Clearly the conventional notion of an IT department will transition over time as major shifts in technology occur. However, the shift requires technology to be embedded within the business processes as both a profit enhancer and an efficiency driver. A company that outsources all of it's technology expertise would find it hard to compete in the long term.
Since I am not at liberty to discuss what I've been doing for the last two weeks and why that makes this assertion completely, utterly and shamefully naive (and ridiculous), I'm just going to tell you a story.

Years ago, my mother worked for a company that did installations and technical support for PoS appliances. She was employee number four. This company figured that since it was chock full of highly technical people, they had no real need for an established IT department or any sort of formal policy for servers or services on site.

Guess what the password to their payroll server was?

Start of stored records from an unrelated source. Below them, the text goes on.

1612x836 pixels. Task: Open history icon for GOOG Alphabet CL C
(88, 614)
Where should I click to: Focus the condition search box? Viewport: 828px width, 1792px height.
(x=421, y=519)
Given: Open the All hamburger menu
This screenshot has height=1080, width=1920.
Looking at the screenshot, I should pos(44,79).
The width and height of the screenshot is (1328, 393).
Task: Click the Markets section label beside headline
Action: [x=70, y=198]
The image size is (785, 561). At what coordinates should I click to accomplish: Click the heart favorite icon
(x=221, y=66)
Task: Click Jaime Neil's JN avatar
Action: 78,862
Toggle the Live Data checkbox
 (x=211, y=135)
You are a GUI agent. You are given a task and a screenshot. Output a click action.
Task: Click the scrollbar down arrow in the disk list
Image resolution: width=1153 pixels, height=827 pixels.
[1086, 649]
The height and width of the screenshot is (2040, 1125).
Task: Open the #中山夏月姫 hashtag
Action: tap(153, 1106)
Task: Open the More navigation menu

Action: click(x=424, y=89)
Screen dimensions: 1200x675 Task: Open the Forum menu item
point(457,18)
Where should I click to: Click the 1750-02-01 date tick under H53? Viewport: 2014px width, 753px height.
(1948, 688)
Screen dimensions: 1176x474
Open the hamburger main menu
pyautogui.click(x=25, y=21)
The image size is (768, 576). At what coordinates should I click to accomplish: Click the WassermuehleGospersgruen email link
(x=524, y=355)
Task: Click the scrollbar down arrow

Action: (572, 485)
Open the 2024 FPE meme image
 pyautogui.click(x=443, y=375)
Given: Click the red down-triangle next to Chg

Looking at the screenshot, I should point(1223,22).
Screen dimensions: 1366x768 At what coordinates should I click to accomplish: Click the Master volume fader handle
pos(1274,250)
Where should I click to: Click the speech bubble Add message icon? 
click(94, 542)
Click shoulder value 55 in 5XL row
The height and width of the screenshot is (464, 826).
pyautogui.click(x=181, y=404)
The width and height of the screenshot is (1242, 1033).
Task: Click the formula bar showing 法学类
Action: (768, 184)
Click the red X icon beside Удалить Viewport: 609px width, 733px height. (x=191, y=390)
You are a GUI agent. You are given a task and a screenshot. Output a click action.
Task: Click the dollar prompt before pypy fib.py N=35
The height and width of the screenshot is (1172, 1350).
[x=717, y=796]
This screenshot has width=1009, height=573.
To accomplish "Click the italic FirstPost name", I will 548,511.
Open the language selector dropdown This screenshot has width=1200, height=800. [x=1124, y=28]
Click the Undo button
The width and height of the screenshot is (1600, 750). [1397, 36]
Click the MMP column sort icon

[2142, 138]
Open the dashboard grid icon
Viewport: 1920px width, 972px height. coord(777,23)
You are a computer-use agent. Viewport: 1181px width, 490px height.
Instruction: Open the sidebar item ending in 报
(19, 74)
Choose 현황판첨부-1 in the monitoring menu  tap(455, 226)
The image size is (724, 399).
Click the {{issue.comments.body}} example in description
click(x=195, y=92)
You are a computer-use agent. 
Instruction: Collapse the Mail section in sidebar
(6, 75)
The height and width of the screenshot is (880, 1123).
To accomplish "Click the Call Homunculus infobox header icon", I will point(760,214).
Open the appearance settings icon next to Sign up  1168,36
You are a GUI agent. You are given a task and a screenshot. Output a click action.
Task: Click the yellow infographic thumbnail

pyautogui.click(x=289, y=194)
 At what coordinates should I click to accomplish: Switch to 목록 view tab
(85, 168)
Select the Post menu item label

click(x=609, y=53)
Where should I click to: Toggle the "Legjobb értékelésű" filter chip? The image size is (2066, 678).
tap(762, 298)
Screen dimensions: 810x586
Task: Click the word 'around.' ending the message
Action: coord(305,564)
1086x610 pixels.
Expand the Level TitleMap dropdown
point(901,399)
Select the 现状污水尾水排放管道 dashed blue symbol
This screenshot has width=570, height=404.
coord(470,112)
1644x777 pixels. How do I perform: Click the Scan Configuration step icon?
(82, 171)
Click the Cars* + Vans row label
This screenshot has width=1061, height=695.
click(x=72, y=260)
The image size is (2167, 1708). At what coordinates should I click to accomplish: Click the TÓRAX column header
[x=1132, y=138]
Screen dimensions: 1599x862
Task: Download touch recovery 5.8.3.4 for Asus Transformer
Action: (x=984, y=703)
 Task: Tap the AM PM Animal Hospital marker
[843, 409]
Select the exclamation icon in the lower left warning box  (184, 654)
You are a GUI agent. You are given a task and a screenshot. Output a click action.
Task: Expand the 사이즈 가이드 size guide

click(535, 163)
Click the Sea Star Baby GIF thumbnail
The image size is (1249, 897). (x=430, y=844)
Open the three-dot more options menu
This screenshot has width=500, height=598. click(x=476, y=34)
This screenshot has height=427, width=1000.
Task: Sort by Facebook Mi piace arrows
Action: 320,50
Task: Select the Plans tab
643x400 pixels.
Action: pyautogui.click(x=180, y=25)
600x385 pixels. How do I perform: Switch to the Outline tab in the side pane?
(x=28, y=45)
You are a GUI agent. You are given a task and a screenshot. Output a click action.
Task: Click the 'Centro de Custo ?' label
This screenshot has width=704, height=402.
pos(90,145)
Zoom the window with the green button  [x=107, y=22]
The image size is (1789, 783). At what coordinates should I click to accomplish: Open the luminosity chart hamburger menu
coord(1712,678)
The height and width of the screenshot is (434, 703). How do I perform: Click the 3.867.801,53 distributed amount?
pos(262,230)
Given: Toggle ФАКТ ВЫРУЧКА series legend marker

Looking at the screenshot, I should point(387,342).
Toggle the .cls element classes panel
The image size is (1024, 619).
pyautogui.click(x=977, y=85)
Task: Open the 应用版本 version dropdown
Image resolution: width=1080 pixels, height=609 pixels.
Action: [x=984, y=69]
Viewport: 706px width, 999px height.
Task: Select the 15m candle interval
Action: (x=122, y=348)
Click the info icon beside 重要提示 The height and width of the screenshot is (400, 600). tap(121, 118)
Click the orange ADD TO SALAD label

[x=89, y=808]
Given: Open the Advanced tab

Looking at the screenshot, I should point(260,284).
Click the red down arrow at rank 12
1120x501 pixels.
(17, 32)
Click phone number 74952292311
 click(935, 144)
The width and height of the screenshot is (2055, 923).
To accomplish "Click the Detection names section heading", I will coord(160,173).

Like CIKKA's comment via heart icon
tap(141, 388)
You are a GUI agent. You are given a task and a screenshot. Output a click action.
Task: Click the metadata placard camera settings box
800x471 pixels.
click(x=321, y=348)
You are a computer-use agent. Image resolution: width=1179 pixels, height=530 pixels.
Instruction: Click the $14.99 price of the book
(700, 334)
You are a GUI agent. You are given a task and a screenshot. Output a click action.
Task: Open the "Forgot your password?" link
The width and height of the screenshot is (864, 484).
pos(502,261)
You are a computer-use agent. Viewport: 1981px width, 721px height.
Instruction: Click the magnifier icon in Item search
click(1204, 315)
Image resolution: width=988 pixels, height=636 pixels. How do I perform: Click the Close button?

Despite having grown from a small start-up to a respectably financially successful company in less than a decade (note: BEFORE the dot.com bubble, mind you), once their staff of technical people found out that some techs were being paid more than others... well, you can imagine what happened. My mother was one of the last people out the door.

Every time I read or hear someone shrug off the importance of IT, complain about policies or refer to IT staff as a 'cost center', I am reminded of how 'mainstream' staff still have a lot of trouble wrapping their minds around how much trouble one badly behaved employee can cause. Even when there is an established IT department, it usually suffers from such a paucity of resources and effective management that the enterprise network... well, the word 'bloodbath' comes to mind.

And now I'm going to start a stopwatch to see how much time elapses before tptacek makes me delete this comment. :-)

IT department says you can only use software approved by them, for your own good. boo hiss "IT is a doomed industry!"

Apple says you can only use software approved by them, for your own good applause "New era of curated computing!"

Huh?? Don't they have big-iron machines as their database servers?

Who's replacing RAID controllers on those beasts?

What 20 man shop that isn't completely technical has big iron?